NY TimesDENVER, April 1 - The Cheyenne and Arapaho Indians have not had land in Colorado since many of their women and children were massacred in their sleep by soldiers at Sand Creek in 1864. Driven out of the state, they live today in poor rural areas scattered around Oklahoma.
But the tribes are now offering Colorado a gift of $1 billion and are willing to give up their ancestral claims to nearly half of the state, all in exchange for a 500-acre piece of land near Denver on which they hope to build one of the world's largest casinos, complete with a five-star hotel, a golf course, a mall and an Indian cultural center.

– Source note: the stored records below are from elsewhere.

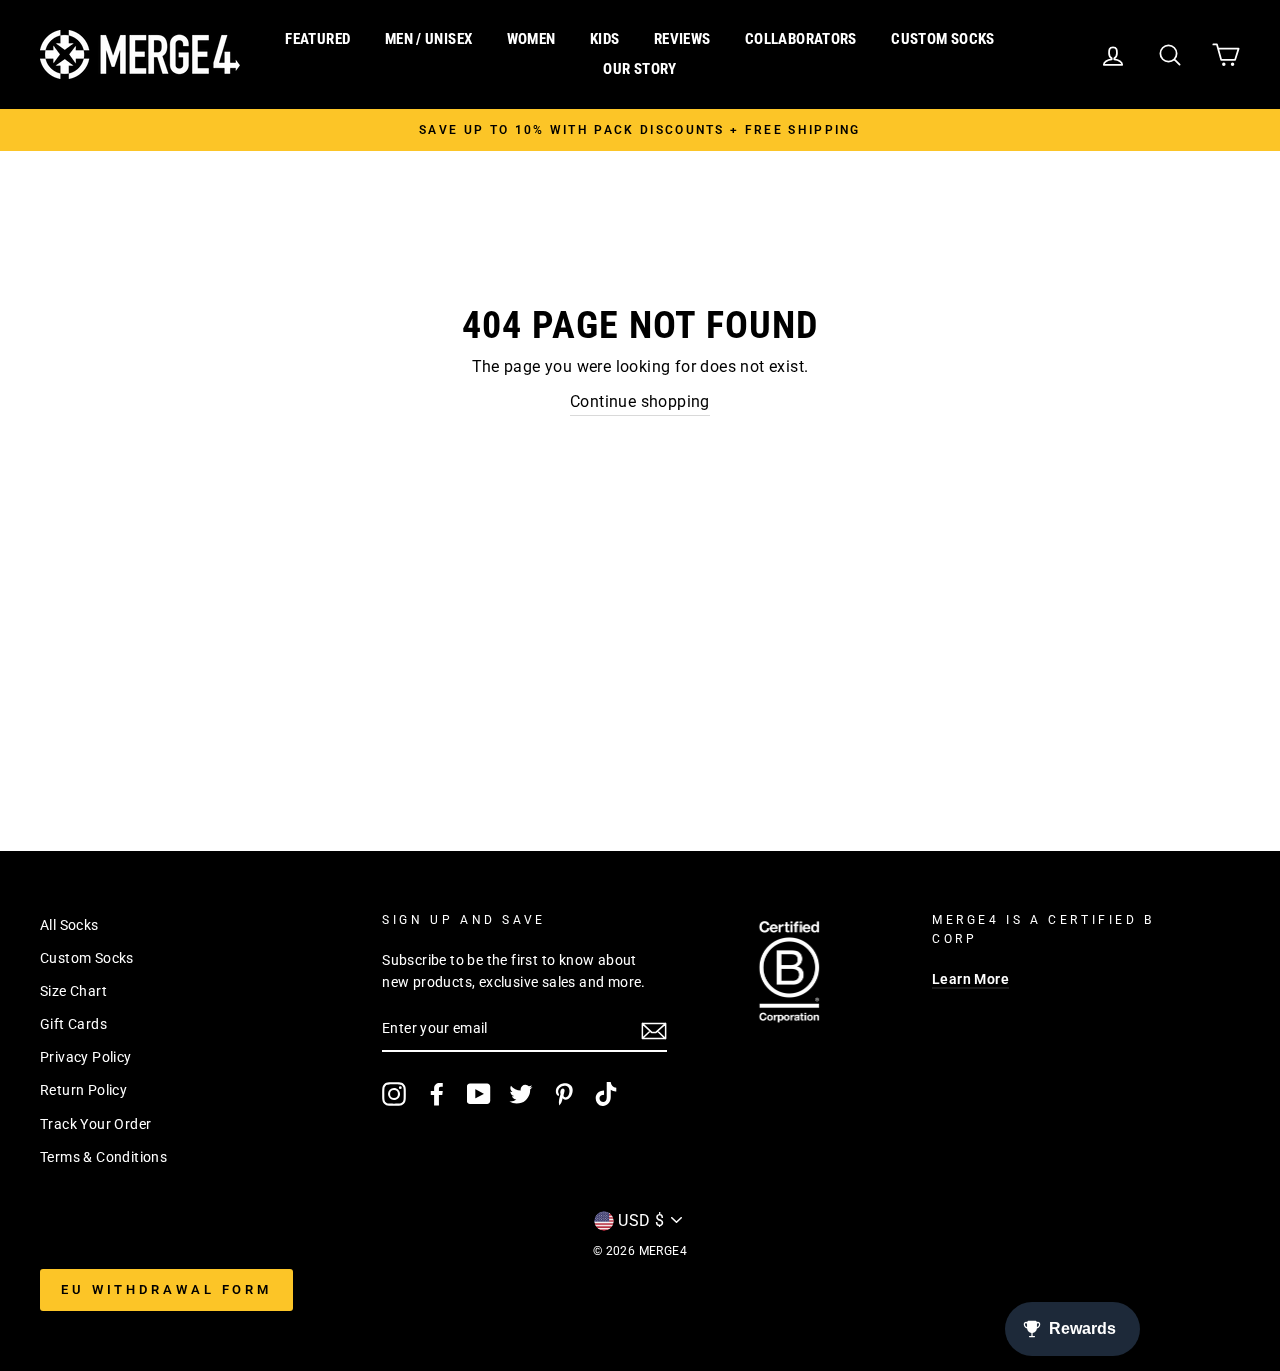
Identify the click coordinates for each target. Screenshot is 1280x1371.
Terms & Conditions (103, 1157)
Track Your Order (95, 1124)
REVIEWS (682, 39)
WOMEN (531, 39)
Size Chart (73, 991)
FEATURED (317, 39)
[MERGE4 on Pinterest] (564, 1094)
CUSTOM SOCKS (943, 39)
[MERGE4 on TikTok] (606, 1094)
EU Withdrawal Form (166, 1289)
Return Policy (83, 1090)
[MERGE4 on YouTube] (479, 1094)
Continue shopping (640, 401)
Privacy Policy (86, 1057)
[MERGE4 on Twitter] (521, 1094)
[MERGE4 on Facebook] (437, 1094)
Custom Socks (87, 958)
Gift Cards (73, 1024)
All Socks (69, 925)
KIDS (605, 39)
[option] (640, 130)
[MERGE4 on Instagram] (394, 1094)
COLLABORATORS (801, 39)
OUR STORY (639, 69)
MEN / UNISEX (429, 39)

Currently there are efforts by several tiny landless bands of Indians in California to build casinos in three cities on San Francisco Bay. There are also proposals by three tribes, now in Oklahoma, to construct casinos in Ohio, where they once lived. And there are tribes in Wisconsin and Oklahoma, originally from New York, that have proposed exchanging their land claims for the right to build casinos in the Catskills.
Certainly, the push for off-reservation gambling is not what Congress had in mind when in 1988 it passed the Indian Gaming Regulatory Act legalizing Indian casinos. Congress envisioned that the law would help impoverished tribes on remote and already existing reservations in states like South Dakota or New Mexico open small casinos as a way to create jobs and, perhaps, foster long-needed economic development.